According to a study conducted by the National Center for Transgender Equality and the National Gay and Lesbian Task Force, people identifying as off the traditional gender spectrum can face equal or greater violence and discrimination compared to transgender men and women. Their 2008 survey of more than six thousand Americans concluded that genderqueer people were 7 percent more likely to suffer a physical assault, 10 percent more likely to face police harassment and 9 percent more likely to avoid healthcare treatment for fear of discrimination. (The term non-binary is often interchanged with genderqueer.)

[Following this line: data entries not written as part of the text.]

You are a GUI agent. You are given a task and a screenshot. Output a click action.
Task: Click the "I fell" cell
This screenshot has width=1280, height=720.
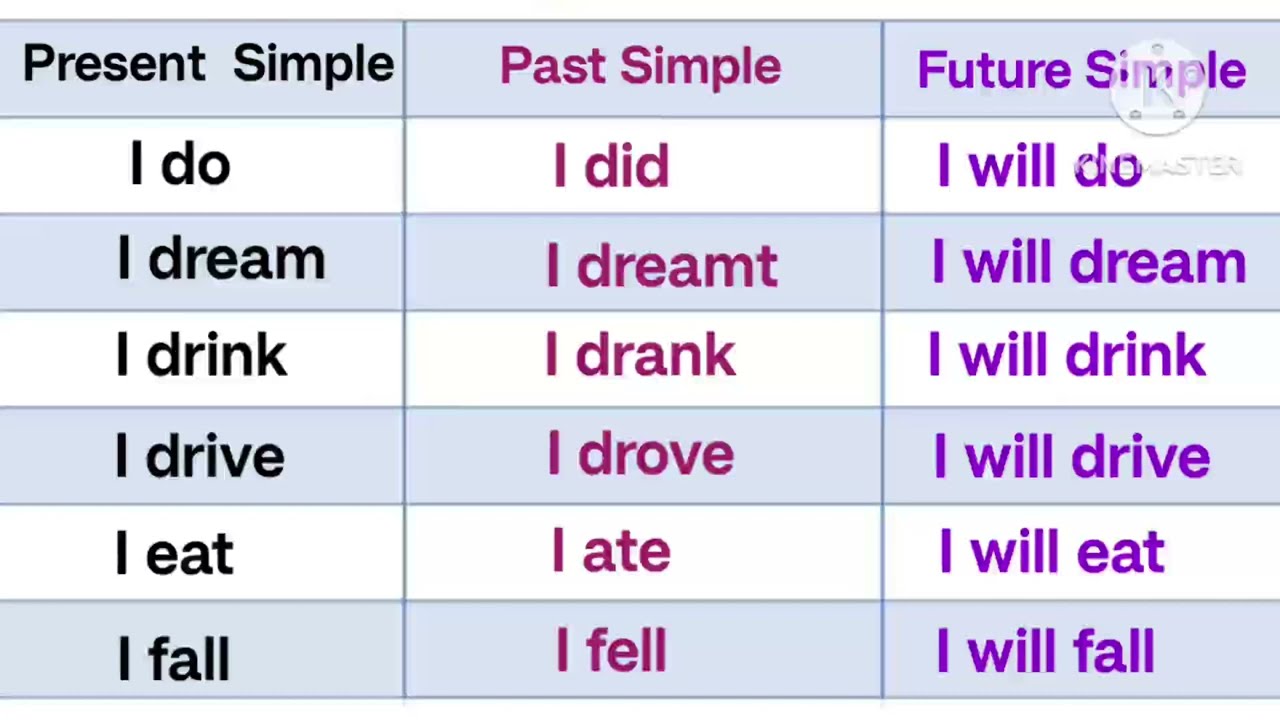coord(611,651)
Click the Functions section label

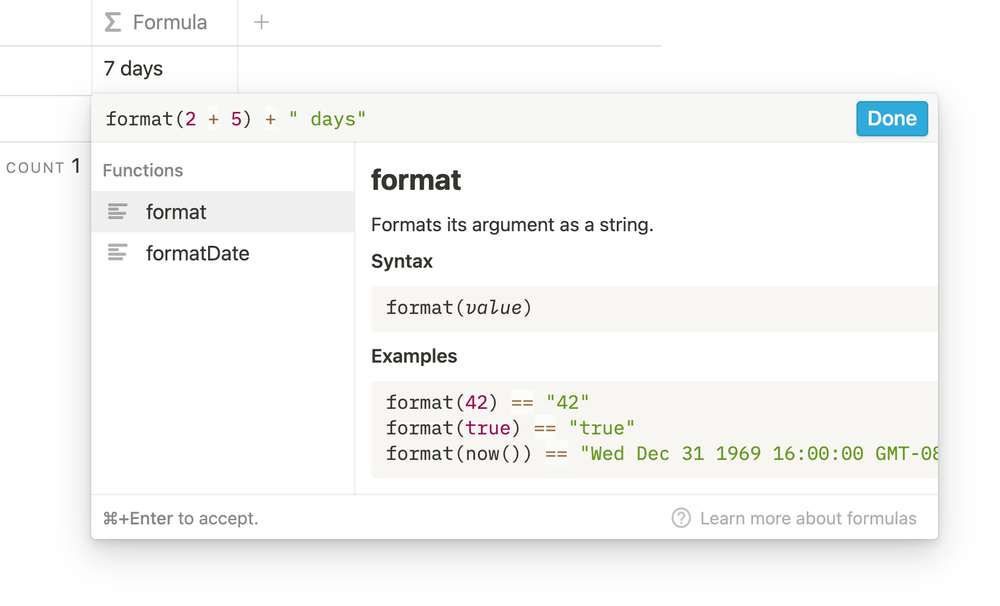[x=143, y=170]
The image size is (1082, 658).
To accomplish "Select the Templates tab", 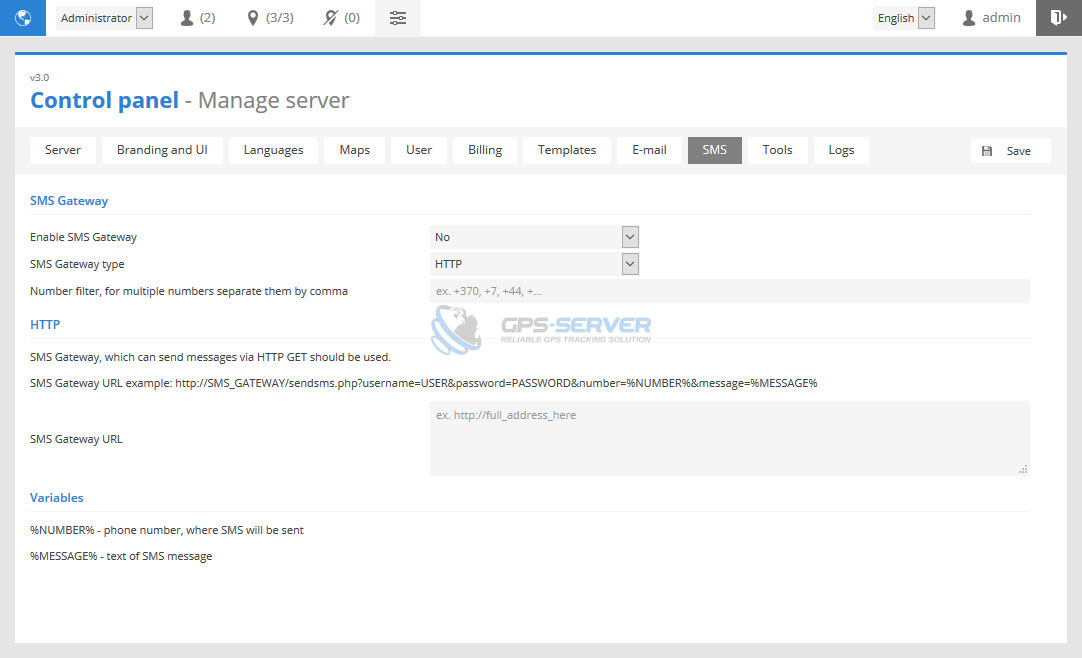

Society is slowly changing, though, and improvements are being made more and more often. In Vancouver, the city’s school board updated its sexual orientation and gender identities policy in 2014 to allow students to be called by their chosen name and pronoun, as well as use gender-neutral washrooms; in addition, if a child is experimenting with gender, the school is not obligated to inform their parents. (This controversial move was met with backlash from some parents and observers, who claim the policy violates students’ privacy rights and undermines parents’ authority.) Vancouver City Council also passed a motion in 2013 to create gender-neutral washrooms in parks and recreational centres, and in 2015, an East Vancouver pool launched a trans-inclusive public swim.

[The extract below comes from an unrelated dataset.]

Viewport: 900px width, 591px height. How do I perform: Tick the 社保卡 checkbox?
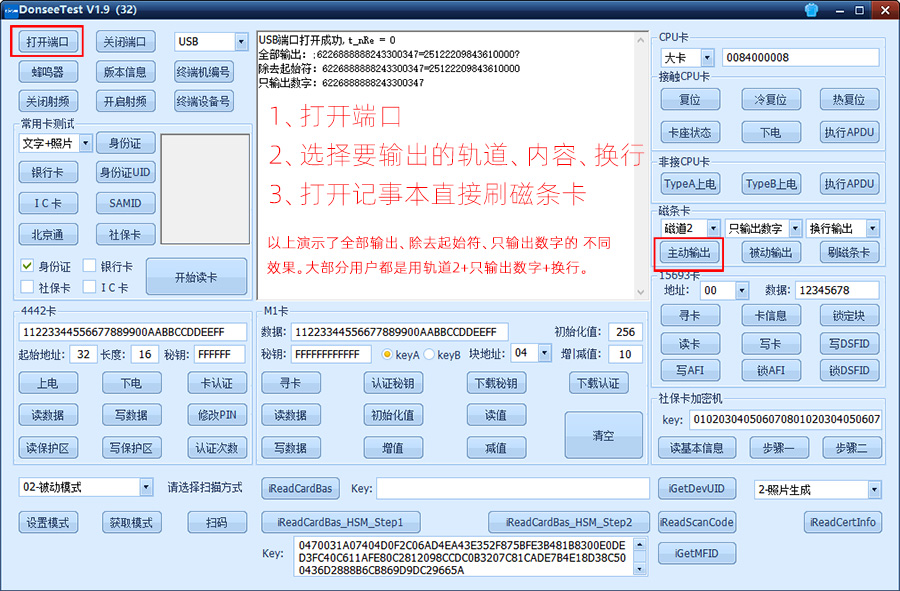pos(28,287)
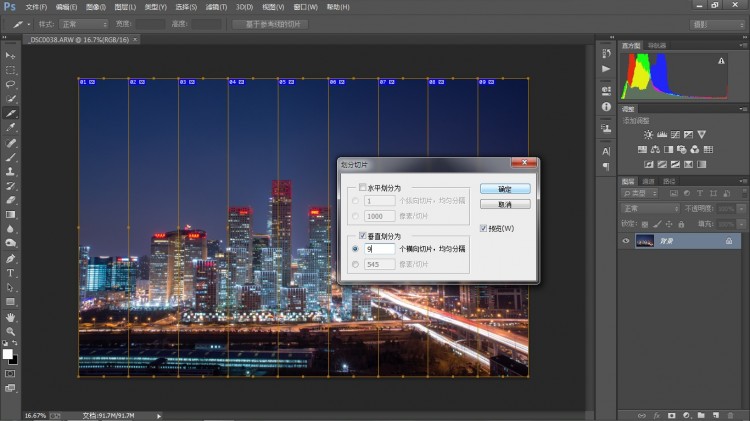Image resolution: width=750 pixels, height=421 pixels.
Task: Select the Lasso tool in toolbar
Action: click(x=11, y=84)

But there is still the argument that, in most cities, any gains made for the queer community conform to the basic man-woman duality, leaving non-binary people behind. This disregard for certain voices was addressed by Alok Vaid-Menon in an October 2015 article for the Guardian. “Our culture still holds an ingrained suspicion of gender nonconformity, as if people like me exist solely to deceive and harm others,” Vaid-Menon wrote. “I remember all the times I have been called a freak, an ‘it’ and ugly. To refuse to participate in the gender binary—the idea that there are only ‘masculinity’ and ‘femininity’ which exist in opposition—is to be considered a monster.” Vaid-Menon, who feels most comfortable wearing a skirt and a beard, suggests that “the rest of us—whose identities are more fluid, more difficult for strangers to comprehend and relate to—may not be visible in media but are more noticeable on the streets,” which could explain why non-binary people can feel particularly vulnerable to violence and discrimination. It is a classic case of the public being afraid of what it doesn’t know or understand. In a society that loves putting people into boxes, neatly lined up and defined, the non-binary community is pushing down all four walls and charging into the empty space.

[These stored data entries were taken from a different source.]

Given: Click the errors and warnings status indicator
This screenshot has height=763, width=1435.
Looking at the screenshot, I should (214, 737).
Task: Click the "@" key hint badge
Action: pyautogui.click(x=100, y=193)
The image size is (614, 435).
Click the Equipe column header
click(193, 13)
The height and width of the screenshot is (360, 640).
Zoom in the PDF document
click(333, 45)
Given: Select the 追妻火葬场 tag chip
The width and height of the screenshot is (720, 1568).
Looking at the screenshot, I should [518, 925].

THIS PAST MAY, two years after watching Tranapus Rex’s winning Mr./Miss Cobalt performance on repeat, Rose Butch stands on that same stage and competes in that same contest. For their final number—“Bulletproof” by La Roux—Rose sports sparkly gold eye shadow, a moustache, chest hair, and a pair of football shoulder pads embellished with gold and silver studs, gems, and, scattered throughout, white roses. It is their silent (albeit aesthetically loud) toast to Tranapus. The audience—people who identify as homosexual, heterosexual, male, female, bisexual, transgender, asexual, non-binary, gender-fluid and more—goes wild as Rose tears up the stage. In the middle of the crush, Molly Sjerdal watches her friend and weeps. Afterwards, Rose—the most adventurous (and smallest) contestant—is crowned the winner.

The champion of the contest usually goes by either Mr. or Miss Cobalt, depending on their gender identity. Takei chooses to go by both. Rose Butch is dubbed “Mistermiss Cobalt”—the first to carry both prefixes. And that distinction is essential: a Rose by any other name would not smell as sweet.